At some point during the past season, the Carolina Hurricanes shifted from "rebuilding" mode and decided to shoot for the playoffs. Hence, about a week before trade deadline day, they made a trade with the Florida Panthers to bring crafty 37-year-old, Cory Stillman, back to Raleigh.
The cost was not much, Ryan Carter (a UFA this summer), and a 5th round draft pick, but the acquisition said a lot about what the franchise was thinking at that moment. In acquiring someone like Stillman, management showed that they were certainly not going to trade away the likes of Erik Cole, Joni Pitkanen, or other pending UFA's, which might have brought a tidy sum of assets back to the franchise. They were buyers, not sellers.
If the Hurricanes would have made it to the playoffs, of course the deal would have looked like a very good one. But since the team came up a game short, most fans would probably prefer to have that 5th rounder back right about now.
Carolina faces another question during this offseason. Do they bring Stillman back for another year?

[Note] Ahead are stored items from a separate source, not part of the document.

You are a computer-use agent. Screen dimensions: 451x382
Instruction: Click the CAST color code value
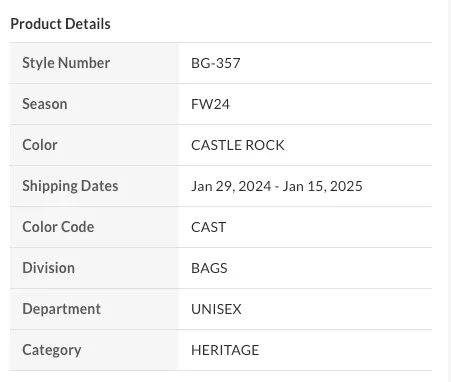[x=208, y=227]
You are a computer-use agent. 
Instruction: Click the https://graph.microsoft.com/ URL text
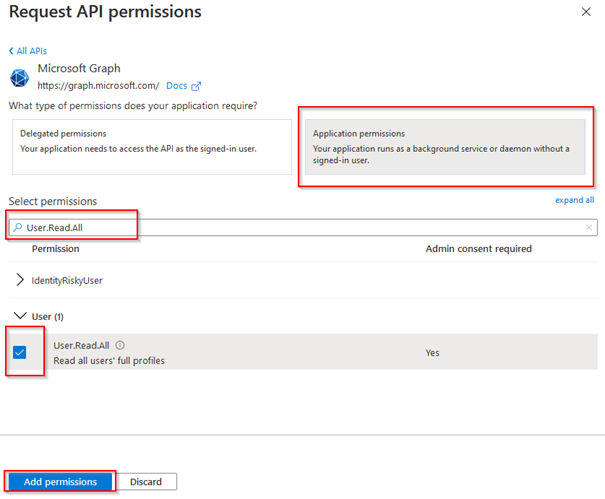click(x=98, y=86)
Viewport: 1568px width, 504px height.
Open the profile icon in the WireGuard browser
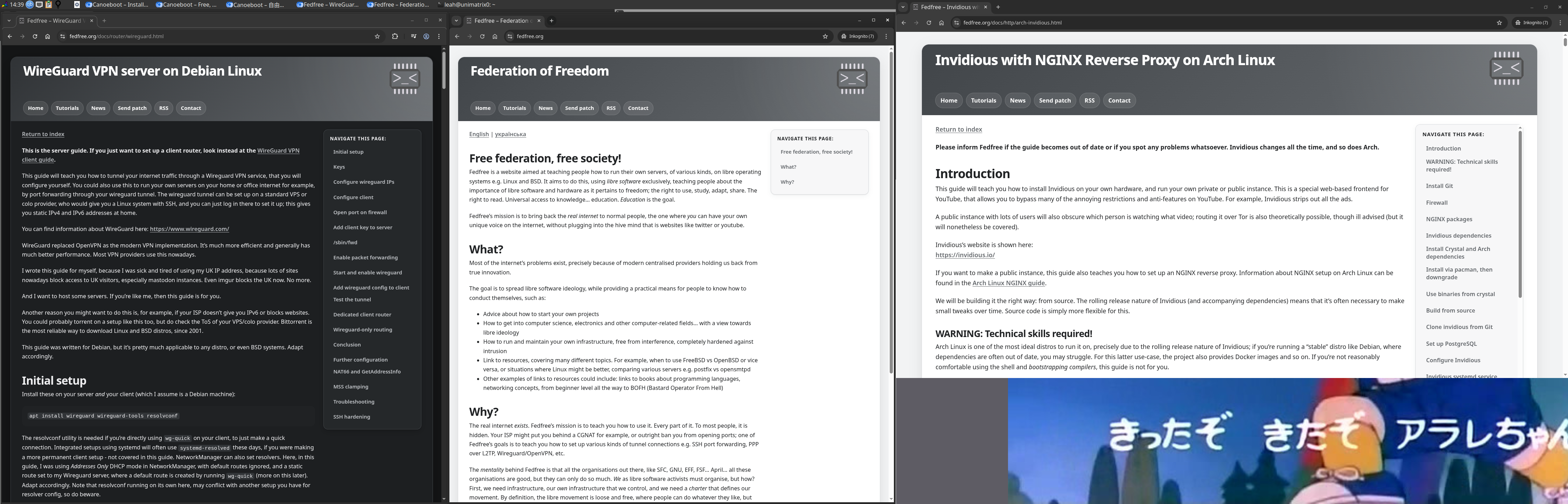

That's a question for another day, for now, let's take a look at how the player did as a Hurricane last season.
#61 / Left Wing / Carolina Hurricanes
Dec 20, 1973
|2010 - Cory Stillman||21||5||11||16||2||4||2||0||1||39|
The Good: Stillman immediately made the team better offensively and fit in nicely on the first line with Erik Cole and Eric Staal. He is one of those players who is always looking to make the pass and that mentality especially seems to fit well with Staal's game. His 16 points in just 21 games, (a .76 points per game average) was the third best points per game average on the team behind Staal and Jeff Skinner.
For those of you who advocate a "no touch" icing policy, check out Stillman's repertoire. At least one time per game, he will try to pass the puck all the way down the rink off the end boards to a streaking winger. This past season that winger was Cole, who usually had a step on the defenseman and beat him to the puck. If the NHL changes their current policy to "no touch" icing, they take away that exciting play.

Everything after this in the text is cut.